Purimānuka is also an Atua who assists people in times of individual nervousness.  Purimānuka is the process of self-calming in times of short-term heightened stress.  The relationship begins when a person is in a process which they are finding stressful but want to see it through to the end.  This could be an interview, a medical procedure, a difficult phone call. The feeling of stress is the spiritual connection between the individual and Purimānuka.  The individual will have a collection of cultural coping strategies which they have developed over a lifetime, when they choose to apply these they are performing a physical karakia the spiritual acknowledgment of the relationship between the individual and Purimānuka.

This series is an opportunity to reintroduce three Atua. Whareakēakē supplies the materials for this series allowing an opportunity to have her geographical story told.  She also throws her support behind the other two Atua by reminding the artist/audience/people that before adornments were classified and valued through the colonial process, indigenous groups decided for themselves which naturally occurring materials they would use to dress themselves.  Which had value and how they would be presented to uphold the mana of the Atua who created such beautiful things.

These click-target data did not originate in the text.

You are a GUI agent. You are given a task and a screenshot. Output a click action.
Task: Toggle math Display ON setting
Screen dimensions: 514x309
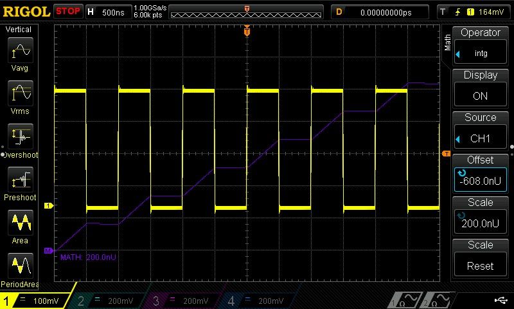480,88
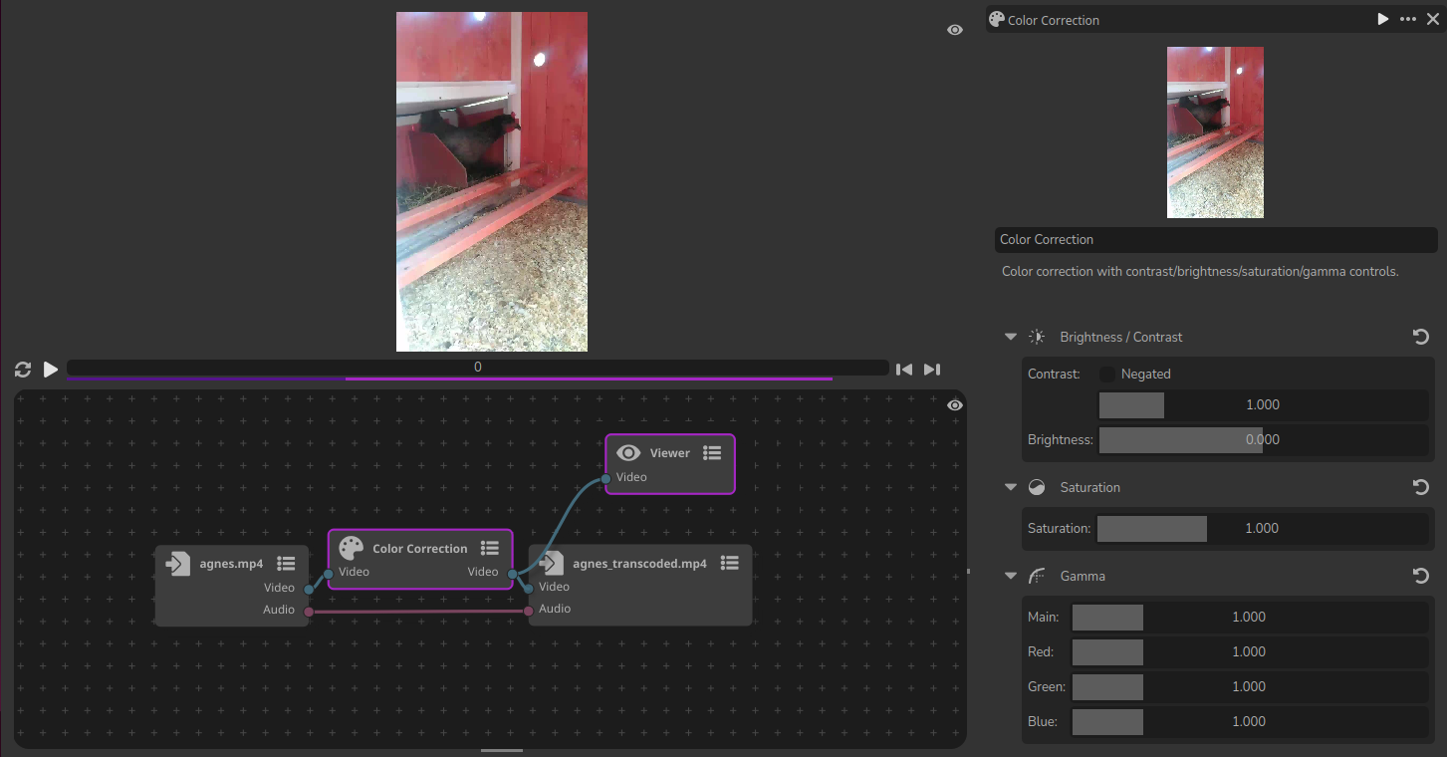Open the Color Correction node's list menu icon

pyautogui.click(x=489, y=548)
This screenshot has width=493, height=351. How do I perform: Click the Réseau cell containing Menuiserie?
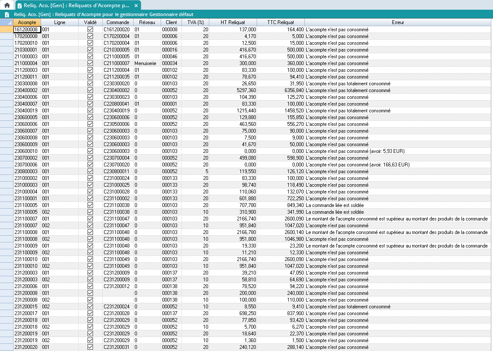pos(145,63)
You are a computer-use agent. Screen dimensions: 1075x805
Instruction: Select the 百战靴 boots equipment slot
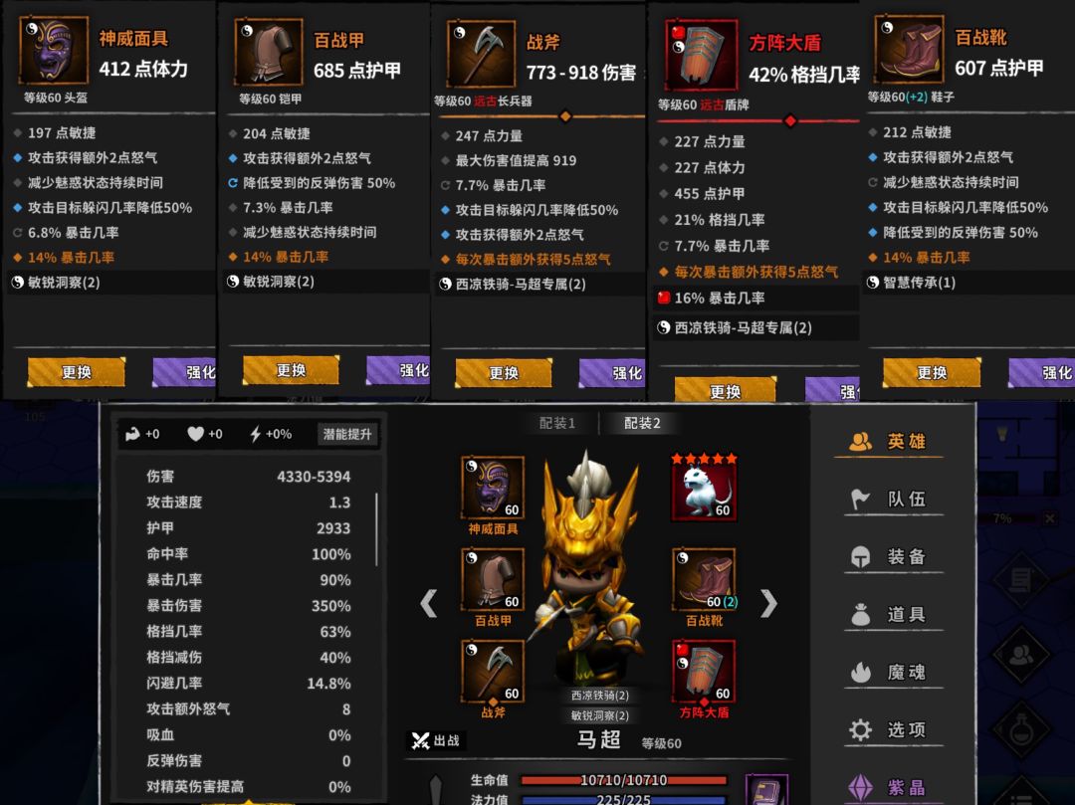coord(704,579)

Purimānuka and Pūhihiri are minor Atua who have relationships with people on a wairua(spiritual) level, they have maintained their working relationship with people throughout the many reconstructions of society over time.  Their mana enhancing scope includes very small acts of bravery that an individual must express, to huge times of social turmoil that leads to dynamic change and all things within this spectrum. 

Whareakēakē is the Atua a Taunaha, of the beach carrying this name (near Ōtepoti).  A well-resourced area for the creation of adornments which were not limited to pounamu, they included shell, bone, feathers, fibre.  All these things were valued and had whakapapa in their own right.  Whareakēakē is charged with protection of the mana of the Atua who have gifted the resources that can be used in the production of adornments.  Many of these Atua taonga have a primary purpose, food, medicine, an ability to be manipulated into everyday use fibres and vessels. Many also have reflective surfaces, or can be manipulated in form, or can be dyed, cut, carved, and arranged.  Whareakēakē challenges people to see the beauty in all found objects that are created by Atua, but not necessarily categorised as valuable by people.